Non-faulty, optimistic nodes may send blocks which result in an INVALID response from an execution engine. To prevent network segregation between optimistic and non-optimistic nodes, transmission of an INVALID execution payload via the Req/Resp domain SHOULD NOT cause a node to be down-scored or disconnected. Transmission of a block which is invalid due to any consensus layer rules (i.e., not execution layer rules) MAY result in down-scoring or disconnection.

They further state:

  • Optimistic nodes must listen to block gossip to obtain a view of the head of the chain.
  • Therefore, optimistic nodes must propagate gossip blocks. Otherwise, they'd be censoring.
  • If optimistic nodes will propagate blocks via gossip, then they must respond to requests for the parent via RPC.
  • Therefore, optimistic nodes must send optimistic blocks via RPC.
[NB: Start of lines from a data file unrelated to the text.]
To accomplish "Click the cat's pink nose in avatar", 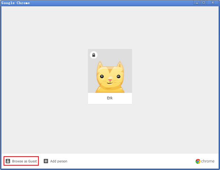I will [x=110, y=79].
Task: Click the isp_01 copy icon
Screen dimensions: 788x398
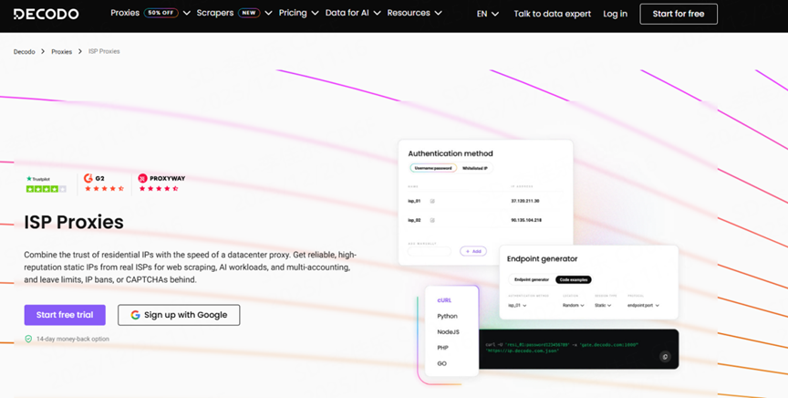Action: 432,201
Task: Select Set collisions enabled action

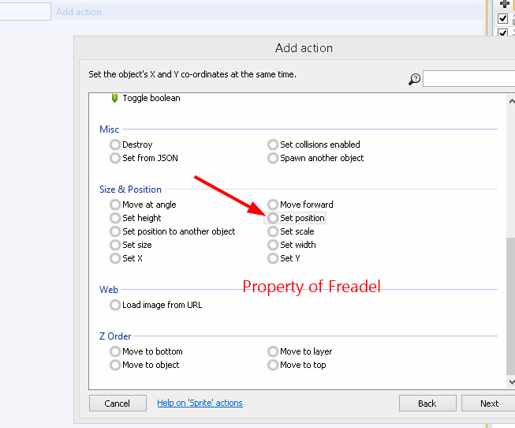Action: [x=319, y=145]
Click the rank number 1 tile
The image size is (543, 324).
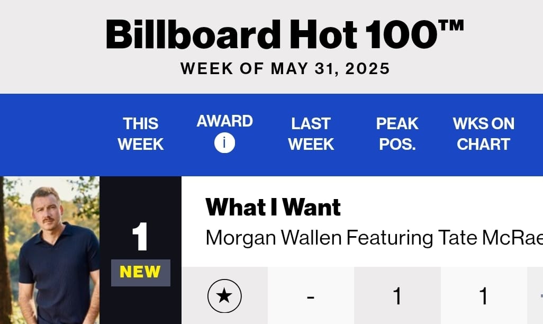click(x=140, y=236)
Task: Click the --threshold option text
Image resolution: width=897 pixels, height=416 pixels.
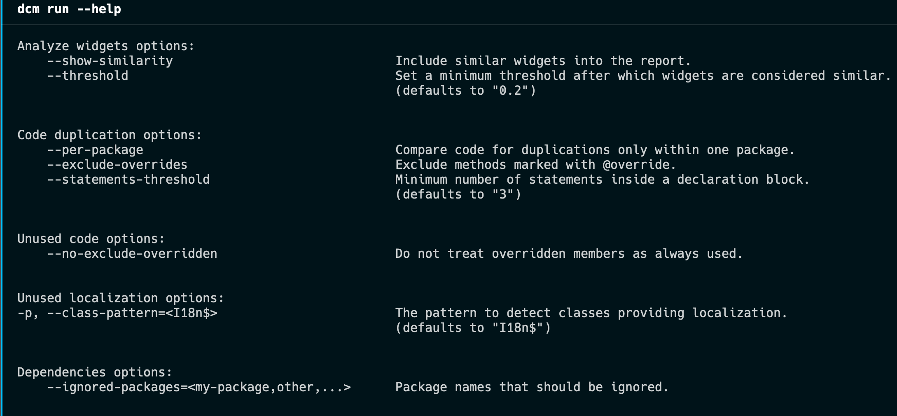Action: (x=88, y=75)
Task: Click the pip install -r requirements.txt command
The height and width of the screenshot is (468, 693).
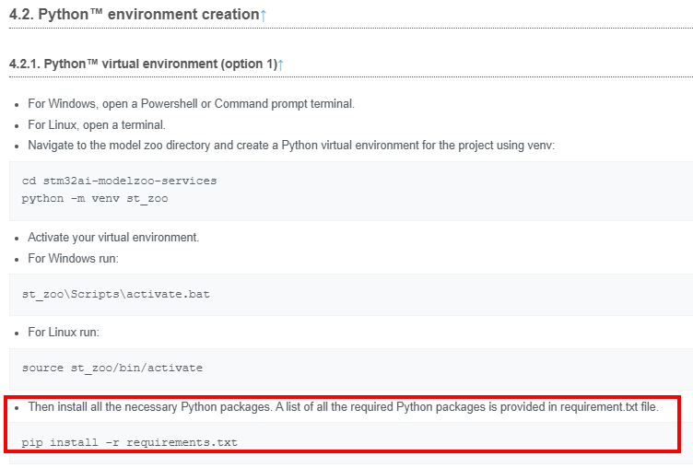Action: 130,442
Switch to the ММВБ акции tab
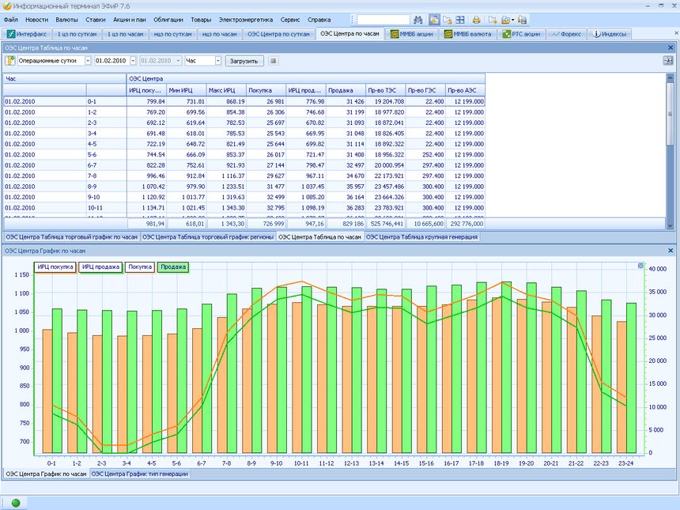This screenshot has height=510, width=680. tap(411, 34)
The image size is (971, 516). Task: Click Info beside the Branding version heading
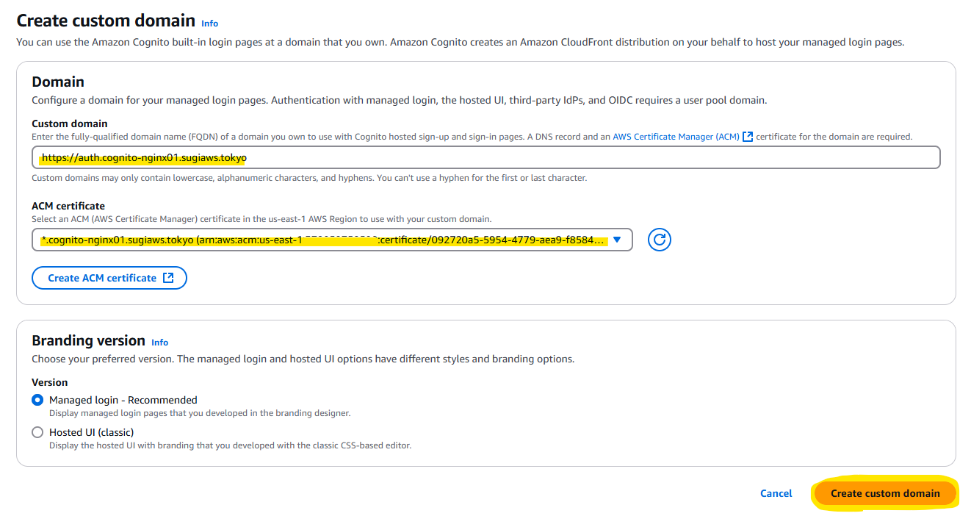click(x=159, y=343)
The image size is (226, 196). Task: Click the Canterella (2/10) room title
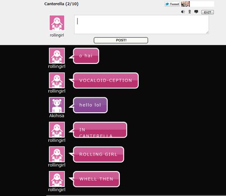(61, 4)
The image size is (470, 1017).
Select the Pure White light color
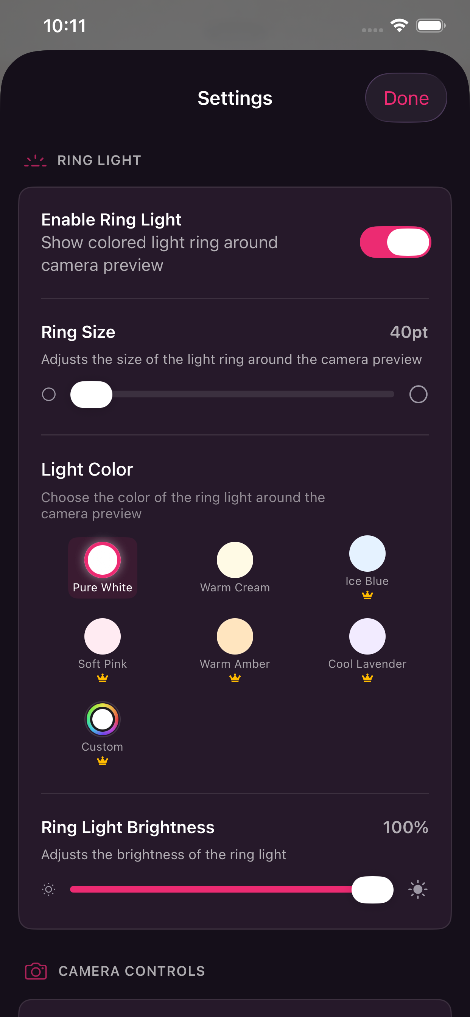(x=102, y=560)
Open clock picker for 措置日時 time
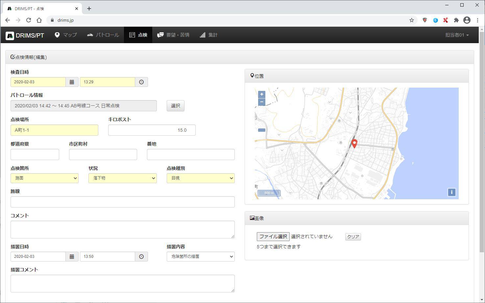This screenshot has height=303, width=485. pos(141,257)
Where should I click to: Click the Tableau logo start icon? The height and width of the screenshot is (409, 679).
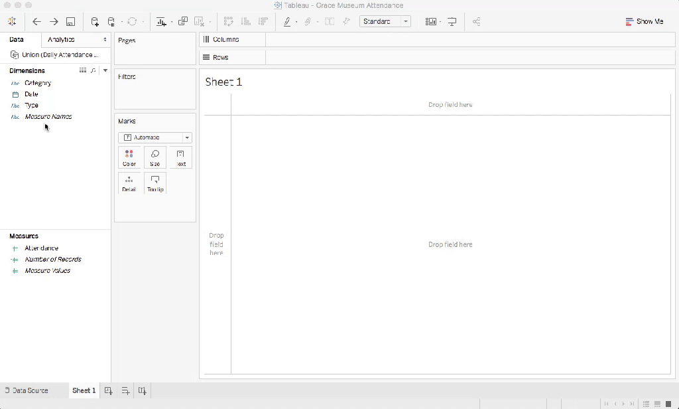pyautogui.click(x=12, y=22)
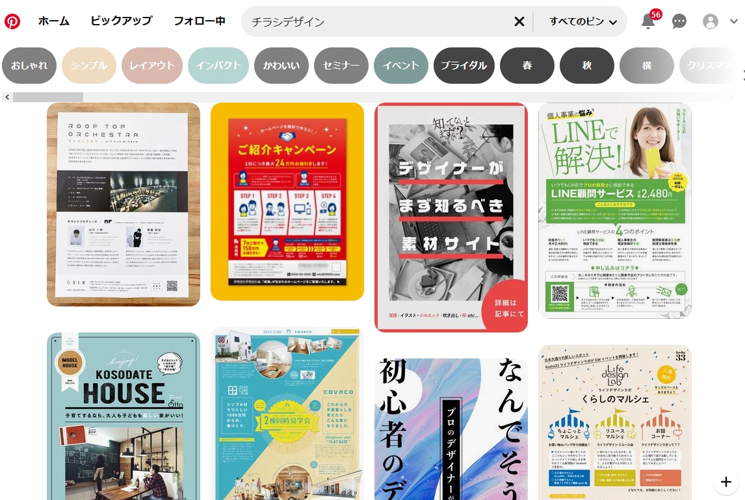This screenshot has height=500, width=745.
Task: Click the Pinterest logo icon
Action: point(12,21)
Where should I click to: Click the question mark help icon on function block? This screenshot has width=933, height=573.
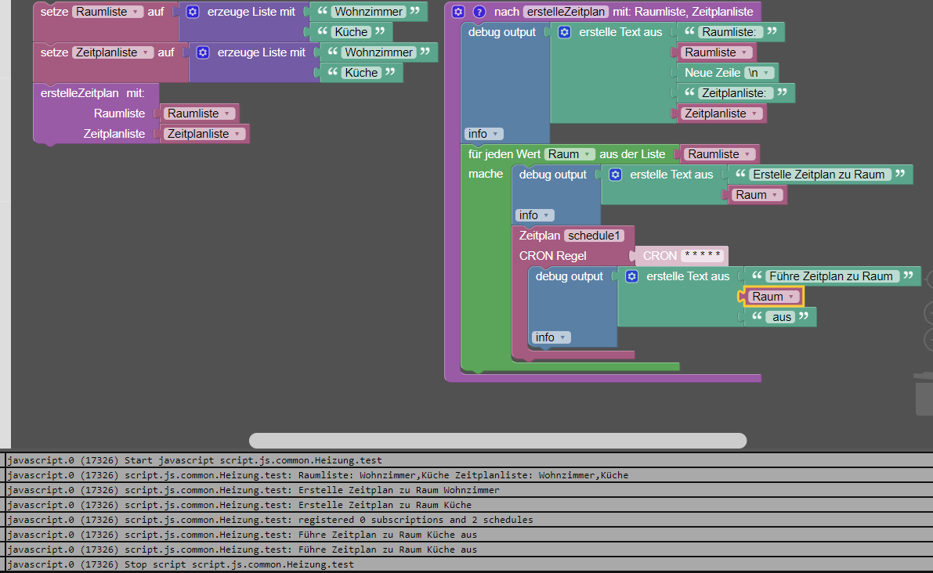pyautogui.click(x=479, y=12)
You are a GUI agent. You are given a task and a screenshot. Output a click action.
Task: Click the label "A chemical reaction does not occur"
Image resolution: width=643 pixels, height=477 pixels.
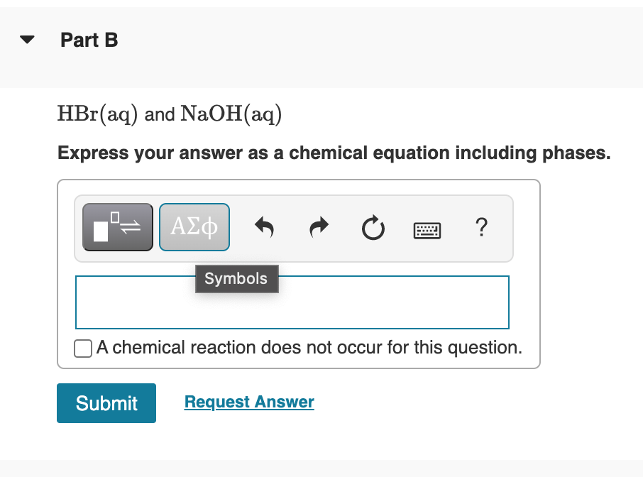click(x=309, y=348)
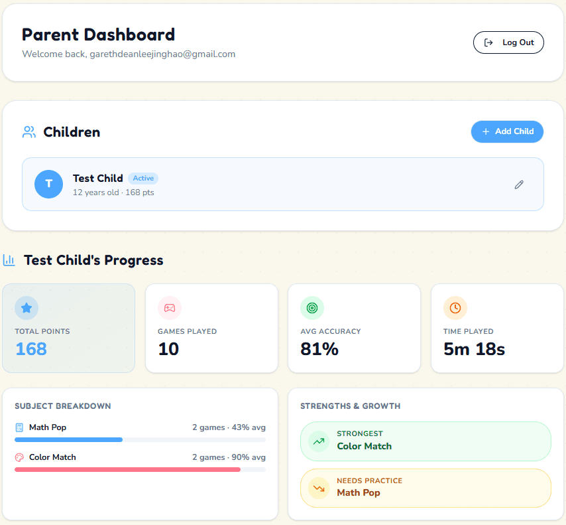Click the Active status badge

[x=143, y=178]
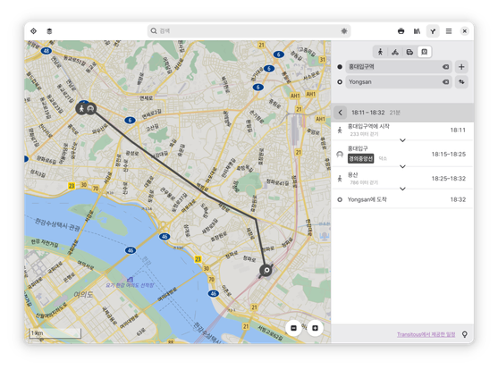Clear the Yongsan destination field
This screenshot has width=498, height=370.
tap(445, 82)

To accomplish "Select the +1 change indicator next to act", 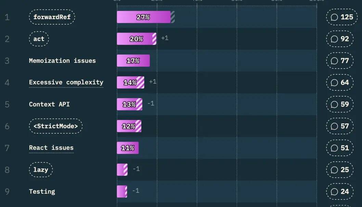I will 165,38.
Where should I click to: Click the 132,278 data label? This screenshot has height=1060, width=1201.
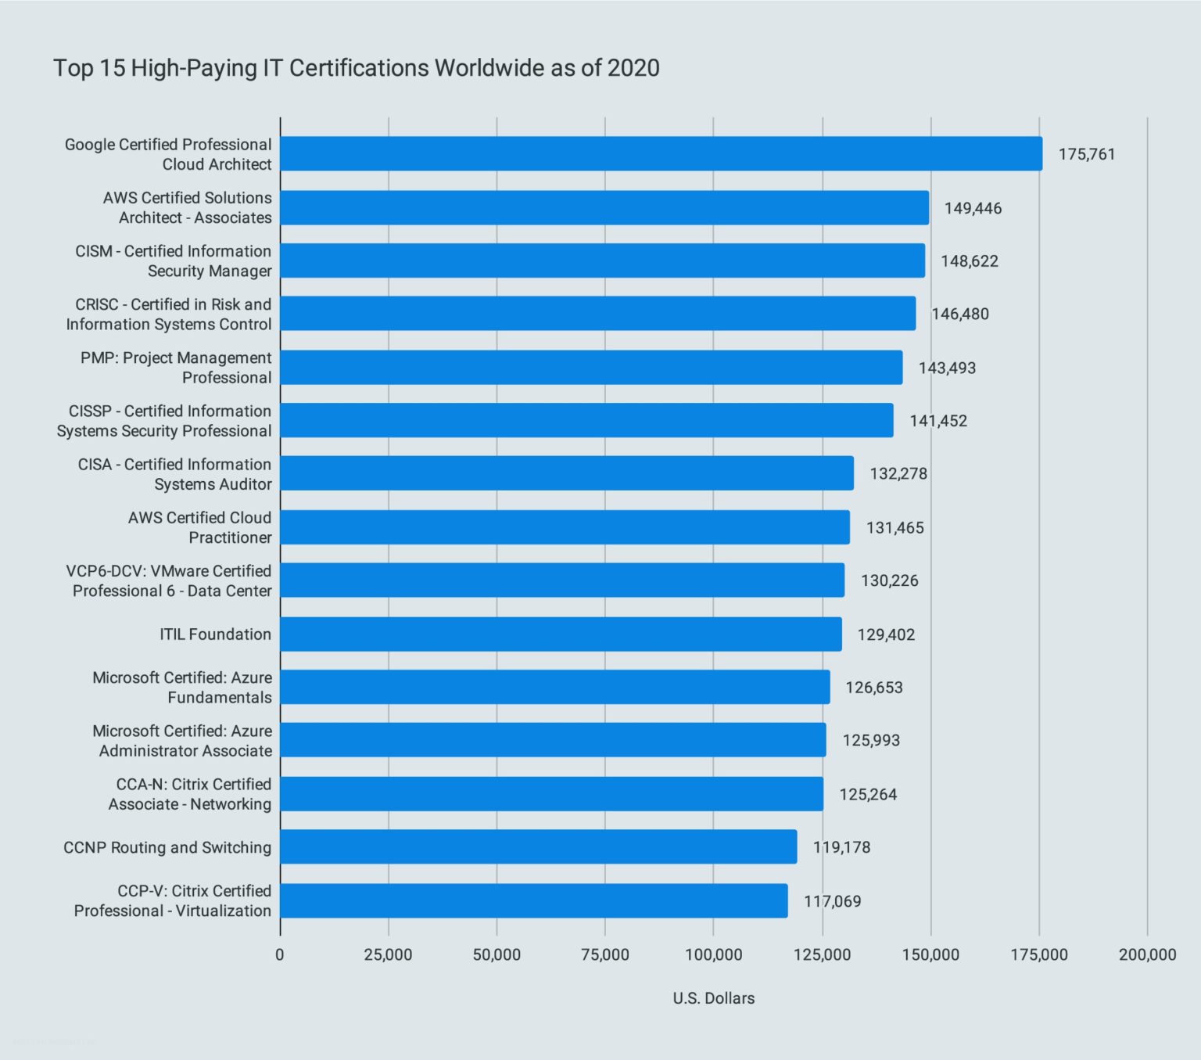(x=898, y=474)
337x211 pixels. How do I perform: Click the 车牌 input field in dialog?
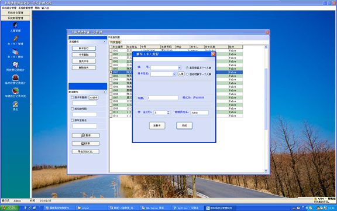163,98
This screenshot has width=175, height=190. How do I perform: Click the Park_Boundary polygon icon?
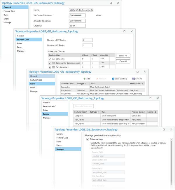click(x=53, y=67)
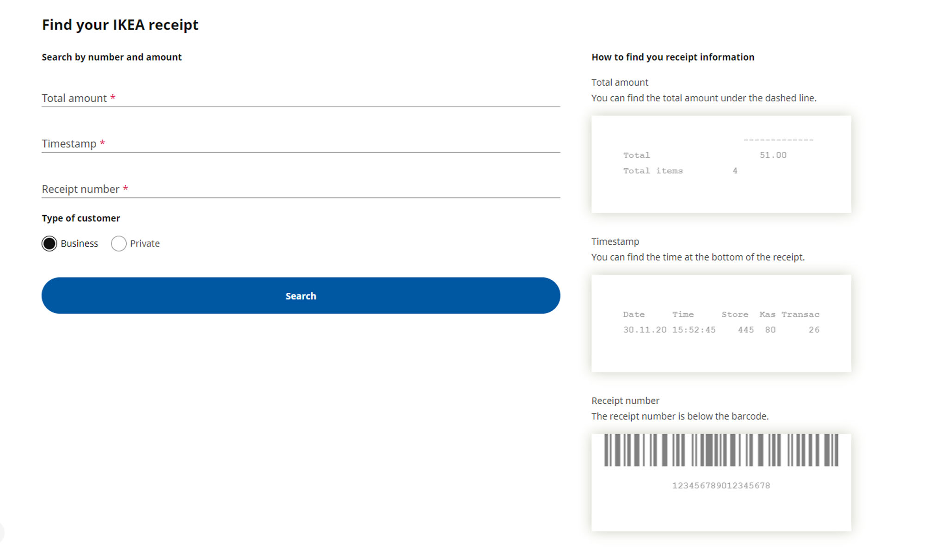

It is unclear where the requirement to respond to parent comes from (in theory the parent could be outside the sync range...), and it is also vague what "RPC" means. However, the intention can be inferred when looking at practical triggers for Req/Resp messages:

  • Status message advertising a locally unknown root
  • Attestation on gossip that refers to a locally unknown block
  • Gossip message of a descendant block with an unknown parent block
  • Sidecar referring to unknown block

As we participate in gossip while optimistically synced, we trigger this request logic in other peers. Currently, Nimbus answers with empty resp when the primary head is optimistically synced (i.e., EL is syncing). This is actively hurting the sync performance of others, as such a resp asserts explicit non-existence of the requested data.

We could improve that by answering with 3: ResourceUnavailable error to indicate that we are actively syncing / have pruned the data, and let the peer ask someone else for the data. Further, we could also serve the known-good data up to the finalized checkpoint or the latest valid head.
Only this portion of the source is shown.